Hiking enriches both the physical and the cultural life of every traveler and in Spain there are magnificent regions, which seem to have been created by nature just for this purpose. But, there are two examples on the famous route from Santiago de Compostela, which validate this argument: the English Way and the French Way. What are their differences between both?

The English Way

ria ferrol pontedeume stage

It is characterized for being not very crowded, it also has good signposting but with few services. In fact, it is a route that has recovered localities by virtue of documents, deeds and records that refer to the passage and stay of people.

It has only half a dozen hostels and despite the lack of services, it has the hospitality of its people. It is a well signposted itinerary in the 18 municipalities that it crosses, thanks to the Xacobeo plan and the work of the Consorcio do Camiño Inglés.

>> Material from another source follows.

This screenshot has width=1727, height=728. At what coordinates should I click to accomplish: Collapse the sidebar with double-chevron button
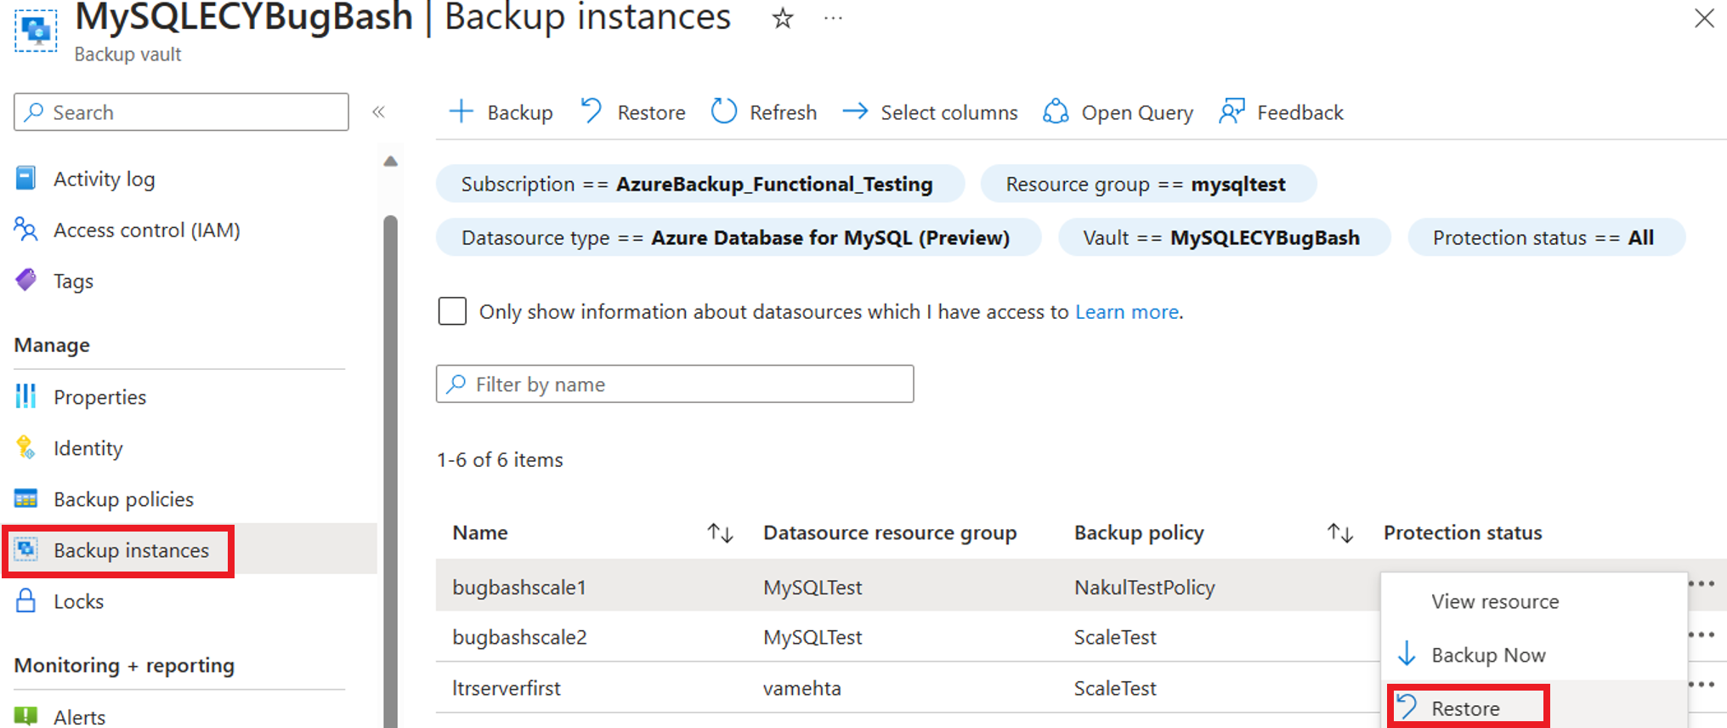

If you decide to do it, you can leave from two cities. From A Coruña, from where the shortest variant starts with 70 kilometers. Leaving from Ferrol, the distance is 120 kilometers, from there it is the only valid starting point to get the Compostela, whose minimum distance on foot or on horseback exceeds 100 kilometers for validation.

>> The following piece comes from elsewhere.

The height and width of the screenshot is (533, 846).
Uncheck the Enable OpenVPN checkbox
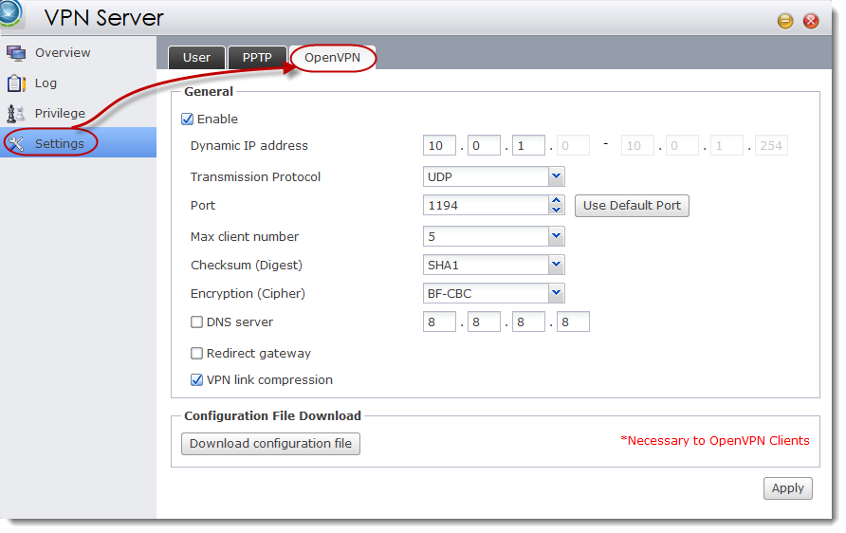click(187, 119)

It is divided into six stages, three days from A Coruña and five from Ferrol, the paths of the English Way end in a small village of Bruma, where the walker will discover a route with a marked coastal and rural character.

Ferrol, Pontedeume, Betanzos and Coruña, some of them of medieval origin, with villages of solitary paths and forests that show for today’s traveller, paths of spirituality.

The French Way

bridge stage sarria portomarin french way

Unlike the English Way, this route is much more crowded. It is arguably the most popular and well-known route of the Camino de Santiago. A fame that has its advantages and disadvantages.

On the one hand, it has the best infrastructures for pilgrims. It offers a wide variety of accommodation, from modest hostels to beautiful rural tourism houses or luxurious pazos and five-star hotels. Unlike the English Way, it also has a greater number of bars and restaurants in which to eat and rest as well as supermarkets, laundries, massage and physiotherapy services, medical centres, and a large number of activities for walkers.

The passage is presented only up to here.